**EXERCISE DESCRIPTION:** Please write out the rows again from the line containing "You are a GUI" through the end of the rows, both ends included, keeping the requests unchanged. Raise every coordinate in the answers by 106.
start DATA LISTING
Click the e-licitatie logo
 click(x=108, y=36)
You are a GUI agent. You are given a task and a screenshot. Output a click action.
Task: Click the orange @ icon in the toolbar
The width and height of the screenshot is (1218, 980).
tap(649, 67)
end DATA LISTING
**EXERCISE RESPONSE:**
You are a GUI agent. You are given a task and a screenshot. Output a click action.
Task: Click the orange @ icon in the toolbar
The width and height of the screenshot is (1218, 980).
tap(755, 173)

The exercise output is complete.